### Set exercise
Can you transcribe the passage on Anger Is a Gift from "Anger Is a Gift" to "and so moving."?

### Extracted text
---+---
Anger Is a Gift is devastating and spectacular. This one literally took my breath away. It made me cry, but it also filled my heart right up. The fact that it did both of these things–that it was often painful to read, but that just as often, it was filled with warmth and love and tenderness–was part of what made it so powerful and so moving.
There are so many brilliant things about this book that it’s hard to know where to start. It’s a book that centers and celebrates queer youth of color–their joy in each other, the way they always have each other’s backs, their fierceness, their strong voices, their determination. Moss is a black gay teenager living in Oakland with his mom, and his group of friends, as well as his mother’s friends, and all the complicated ways they held (and sometimes hurt) each other were at the center of the novel.
The novel centers around policy brutality and the murder of black people by police–Moss’s father was shot and killed by police six years before the story beings. But, despite the terrible things happening to them and their community, nobody in this book was powerless. Moss, and his circle of friends, all had their moments of fear, anxiety, and defeat. Moss struggled with self-esteem, and often doubted that someone could love and desire him. But none of that took away from their autonomy as human beings, and the power they drew from each other, their families, the people they loved, and what they believed in. This book was painful to read. But it was also beautifully and deeply queer, and that felt like a celebration.
---+---
### Records supplied
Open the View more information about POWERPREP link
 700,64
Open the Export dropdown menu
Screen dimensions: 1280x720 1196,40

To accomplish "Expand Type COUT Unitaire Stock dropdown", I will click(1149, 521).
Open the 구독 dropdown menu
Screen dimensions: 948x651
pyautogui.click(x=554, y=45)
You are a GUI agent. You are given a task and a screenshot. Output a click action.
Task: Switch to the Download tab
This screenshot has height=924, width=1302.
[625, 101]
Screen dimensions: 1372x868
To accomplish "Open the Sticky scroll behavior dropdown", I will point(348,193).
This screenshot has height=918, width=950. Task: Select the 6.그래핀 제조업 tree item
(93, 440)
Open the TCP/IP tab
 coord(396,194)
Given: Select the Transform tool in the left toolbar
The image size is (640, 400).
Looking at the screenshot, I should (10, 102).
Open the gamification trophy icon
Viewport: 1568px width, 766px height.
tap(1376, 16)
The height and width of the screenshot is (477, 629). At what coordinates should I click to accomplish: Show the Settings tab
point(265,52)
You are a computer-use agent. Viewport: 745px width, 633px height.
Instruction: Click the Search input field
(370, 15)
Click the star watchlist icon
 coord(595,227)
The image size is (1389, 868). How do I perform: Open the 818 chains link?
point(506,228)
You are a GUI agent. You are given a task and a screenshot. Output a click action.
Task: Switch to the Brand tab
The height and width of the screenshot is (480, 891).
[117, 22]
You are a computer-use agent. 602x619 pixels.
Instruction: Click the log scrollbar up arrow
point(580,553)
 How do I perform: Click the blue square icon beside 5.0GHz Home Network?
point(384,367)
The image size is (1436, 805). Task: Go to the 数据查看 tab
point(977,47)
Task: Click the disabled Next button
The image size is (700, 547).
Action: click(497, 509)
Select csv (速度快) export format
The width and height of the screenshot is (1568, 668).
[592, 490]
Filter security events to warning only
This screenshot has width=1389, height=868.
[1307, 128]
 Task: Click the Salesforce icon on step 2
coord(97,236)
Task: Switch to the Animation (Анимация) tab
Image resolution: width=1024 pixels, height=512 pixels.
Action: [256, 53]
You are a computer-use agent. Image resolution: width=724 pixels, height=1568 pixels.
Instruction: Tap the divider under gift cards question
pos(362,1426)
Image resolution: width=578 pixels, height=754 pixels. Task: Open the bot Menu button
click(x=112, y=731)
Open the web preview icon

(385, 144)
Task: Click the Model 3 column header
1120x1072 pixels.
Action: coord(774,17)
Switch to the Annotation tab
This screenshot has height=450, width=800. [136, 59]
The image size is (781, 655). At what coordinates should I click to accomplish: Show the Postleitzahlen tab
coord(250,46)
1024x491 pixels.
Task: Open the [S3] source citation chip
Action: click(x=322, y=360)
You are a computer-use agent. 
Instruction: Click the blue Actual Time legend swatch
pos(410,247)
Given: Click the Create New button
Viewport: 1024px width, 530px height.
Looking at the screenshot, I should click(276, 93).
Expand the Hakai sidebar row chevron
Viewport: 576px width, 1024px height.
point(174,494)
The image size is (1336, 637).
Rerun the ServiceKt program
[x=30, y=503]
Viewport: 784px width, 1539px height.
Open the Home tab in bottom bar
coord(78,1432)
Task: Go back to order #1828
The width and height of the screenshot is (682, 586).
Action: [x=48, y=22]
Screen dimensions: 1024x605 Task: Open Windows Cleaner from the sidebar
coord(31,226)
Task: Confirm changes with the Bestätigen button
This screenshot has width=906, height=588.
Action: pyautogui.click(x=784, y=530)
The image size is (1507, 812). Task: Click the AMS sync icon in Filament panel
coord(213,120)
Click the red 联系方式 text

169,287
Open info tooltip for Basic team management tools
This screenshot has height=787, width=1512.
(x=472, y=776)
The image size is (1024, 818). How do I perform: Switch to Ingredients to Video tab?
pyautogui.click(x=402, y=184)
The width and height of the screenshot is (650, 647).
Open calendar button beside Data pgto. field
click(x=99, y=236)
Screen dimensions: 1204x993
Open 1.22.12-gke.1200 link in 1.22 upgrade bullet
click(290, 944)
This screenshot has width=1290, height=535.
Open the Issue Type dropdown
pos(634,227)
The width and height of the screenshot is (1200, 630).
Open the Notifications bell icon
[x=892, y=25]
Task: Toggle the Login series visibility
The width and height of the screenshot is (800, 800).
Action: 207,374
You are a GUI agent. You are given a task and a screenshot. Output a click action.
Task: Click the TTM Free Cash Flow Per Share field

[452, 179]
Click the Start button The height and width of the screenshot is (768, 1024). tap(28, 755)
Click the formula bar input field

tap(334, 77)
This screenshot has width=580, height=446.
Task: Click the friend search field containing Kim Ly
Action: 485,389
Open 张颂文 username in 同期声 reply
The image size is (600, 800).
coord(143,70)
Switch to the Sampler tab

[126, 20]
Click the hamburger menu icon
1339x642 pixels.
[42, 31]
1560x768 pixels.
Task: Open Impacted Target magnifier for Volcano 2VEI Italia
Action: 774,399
---+---
### Answer in full
Anger Is a Gift is devastating and spectacular. This one literally took my breath away. It made me cry, but it also filled my heart right up. The fact that it did both of these things–that it was often painful to read, but that just as often, it was filled with warmth and love and tenderness–was part of what made it so powerful and so moving.